肝缺血再灌注损伤（IRI）是导致心脏死亡捐献（DCD）供肝移植术后并发症增加的最主要原因。活性氧（ROS）是再灌注早期最重要的损伤因素，而氧化应激过程中产生的4-羟基壬烯醛、丙二醛等活性醛类物质，可进一步增加ROS生成，导致恶性循环。线粒体乙醛脱氢酶2（ALDH2）是参与醛类代谢的关键酶，其编码基因外显子上存在功能性单核苷酸多态性，使40%的东亚人群ALDH2酶活性显著下降。我们的预实验已发现ALDH2激动剂可减轻大鼠DCD供肝移植IRI，因此我们推测，ALDH2的基因多态性可能通过对醛类物质灭活的影响，成为DCD供肝IRI的重要影响因素；ALDH2可能通过调控肝巨噬细胞线粒体自噬影响ROS生成。本课题拟结合临床和基础研究，观察ALDH2基因多态性与DCD供肝移植患者术后肝损伤的关系，研究ALDH2对DCD供肝IRI的影响及醛类物质、线粒体自噬等在其中的作用，为防治肝IRI提供新的途径。

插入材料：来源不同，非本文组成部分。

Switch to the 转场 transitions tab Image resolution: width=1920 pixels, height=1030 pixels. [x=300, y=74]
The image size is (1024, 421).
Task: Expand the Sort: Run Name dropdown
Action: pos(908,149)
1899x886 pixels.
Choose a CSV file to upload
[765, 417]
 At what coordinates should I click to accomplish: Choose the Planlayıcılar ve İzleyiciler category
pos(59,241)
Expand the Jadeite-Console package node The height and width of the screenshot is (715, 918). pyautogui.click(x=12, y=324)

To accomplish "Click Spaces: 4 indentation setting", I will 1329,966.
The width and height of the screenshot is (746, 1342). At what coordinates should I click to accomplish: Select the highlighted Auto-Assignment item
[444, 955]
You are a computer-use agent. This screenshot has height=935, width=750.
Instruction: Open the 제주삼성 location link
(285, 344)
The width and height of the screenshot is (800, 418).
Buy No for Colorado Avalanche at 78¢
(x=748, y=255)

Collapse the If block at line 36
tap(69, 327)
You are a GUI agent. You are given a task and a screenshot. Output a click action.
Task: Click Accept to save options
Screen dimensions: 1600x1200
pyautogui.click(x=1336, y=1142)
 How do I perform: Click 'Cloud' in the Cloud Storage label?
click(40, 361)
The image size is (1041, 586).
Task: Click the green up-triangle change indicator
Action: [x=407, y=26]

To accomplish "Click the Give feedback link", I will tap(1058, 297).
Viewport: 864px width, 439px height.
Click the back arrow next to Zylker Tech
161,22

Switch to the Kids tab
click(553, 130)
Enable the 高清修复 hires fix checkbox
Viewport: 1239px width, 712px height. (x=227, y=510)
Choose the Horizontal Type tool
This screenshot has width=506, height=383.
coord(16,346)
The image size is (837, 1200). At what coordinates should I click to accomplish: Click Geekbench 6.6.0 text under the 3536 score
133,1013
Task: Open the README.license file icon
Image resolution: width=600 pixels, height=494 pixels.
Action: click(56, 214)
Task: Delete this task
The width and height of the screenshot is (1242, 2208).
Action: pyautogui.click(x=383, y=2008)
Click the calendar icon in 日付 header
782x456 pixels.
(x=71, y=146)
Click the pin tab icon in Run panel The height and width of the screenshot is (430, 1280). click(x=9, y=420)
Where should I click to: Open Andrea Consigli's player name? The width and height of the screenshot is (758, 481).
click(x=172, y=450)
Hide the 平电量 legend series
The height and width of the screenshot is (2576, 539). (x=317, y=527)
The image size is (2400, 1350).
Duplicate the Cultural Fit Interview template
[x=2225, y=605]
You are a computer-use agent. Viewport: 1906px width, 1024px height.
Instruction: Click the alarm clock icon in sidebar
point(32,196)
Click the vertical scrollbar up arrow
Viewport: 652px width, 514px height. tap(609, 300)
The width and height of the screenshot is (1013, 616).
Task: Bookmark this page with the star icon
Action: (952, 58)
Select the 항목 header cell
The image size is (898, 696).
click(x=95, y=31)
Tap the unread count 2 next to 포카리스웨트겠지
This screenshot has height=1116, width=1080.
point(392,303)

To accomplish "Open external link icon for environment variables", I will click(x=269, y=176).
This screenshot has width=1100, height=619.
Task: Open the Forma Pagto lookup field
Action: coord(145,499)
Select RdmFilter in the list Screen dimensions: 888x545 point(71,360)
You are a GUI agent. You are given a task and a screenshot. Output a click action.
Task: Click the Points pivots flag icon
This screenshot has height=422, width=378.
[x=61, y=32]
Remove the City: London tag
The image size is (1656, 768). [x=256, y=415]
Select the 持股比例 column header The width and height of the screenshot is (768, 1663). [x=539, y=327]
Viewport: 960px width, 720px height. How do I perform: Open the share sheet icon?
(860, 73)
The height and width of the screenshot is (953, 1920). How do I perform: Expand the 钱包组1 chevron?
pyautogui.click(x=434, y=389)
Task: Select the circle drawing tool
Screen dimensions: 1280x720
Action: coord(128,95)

（一）课题组在研究工作中，通过大鼠DCD供肝缺血再灌注损伤模型和肝细胞缺氧复氧损伤模型，采用激动剂和抑制剂调控ALDH2的活性，验证了ALDH2对DCD供肝缺血再灌注损伤的影响及醛类物质在其中的作用。 .1）动物实验：建立大鼠DCD供肝缺血再灌注损伤模型，动物分组：A组：假手术组；B组：I/R组；C组：ALDH2激动剂处理+I/R组；D组：激动剂+抑制剂处理+ I/R组。研究结果发现加ALDH2活性可减轻DCD供肝缺血再灌注损伤，表现为使肝损伤减轻，肝组织ROS水平下降，醛类物质减少。而ALDH2抑制剂可阻断这一保护作用。 .2）体外实验：建立肝细胞缺氧复氧损伤模型，细胞分组：A组：正常对照组；B组：空白处理+缺氧/复氧组（H/R组）；C组：ALDH2激动剂处理+ H/R组；D组：空白处理+ 4-HNE组; E组：HR + 4-HNE组；F组：HR+ 激动剂 + 4-HNE组。研究结果发现ALDH2激动剂可通过增加ALDH2活性，减轻肝细胞缺氧复氧损伤，使肝细胞ROS水平下降，醛类物质减少，线粒体膜电位恢复。.（二）在肝缺血再灌注损伤机制的研究方面，本课题组还获得了以下进展： .1）TRPM2在肝缺血再灌注损伤中的作用及机制. TRPM2已经被证明与药物导致的肝损伤相关，但是TRPM2在肝脏缺血再灌注损伤中的作用依然未知。本研究构建了TRPM敲除小鼠，并进行肝脏缺血再灌注处理，结果发现敲除TRPM2基因可以抑制缺血再灌注导致的肝损伤。在动物实验中发现，TRPM2的敲除鼠可能通过促进缺血再灌注中自噬的发生，而缓解缺血再灌注造成的肝损伤。为了进一步明确TRPM2、自噬及缺氧缺血肝损伤的关系，本研究在OGD/R处理细胞中加入自噬激动剂雷柏霉素，发现其缓解了细胞OGD/R处理导致的细胞活力下降。此外，雷柏霉素的处理还可以抑制TRPM2的上调。另一方面，发现干扰TRPM2可促进自噬的发生。同时，OGD/R中干扰TRPM2可以抑制NLRP3炎症小体通路。而自噬又可负调控NLRP3通路。.2）HMGB1相关坏死性凋亡和库普弗细胞M1极化导致肠缺血/再灌注诱导的大鼠远隔肝损伤. 在本研究中，大鼠肠缺血/再灌注（I/R）损伤模型中再灌注6小时后发现明显的远隔肝功能障碍，阻断HMGB1可通过抑制肝细胞坏死性凋亡、组织炎症、肝KC和循环巨噬细胞M1极化，恢复肝功能。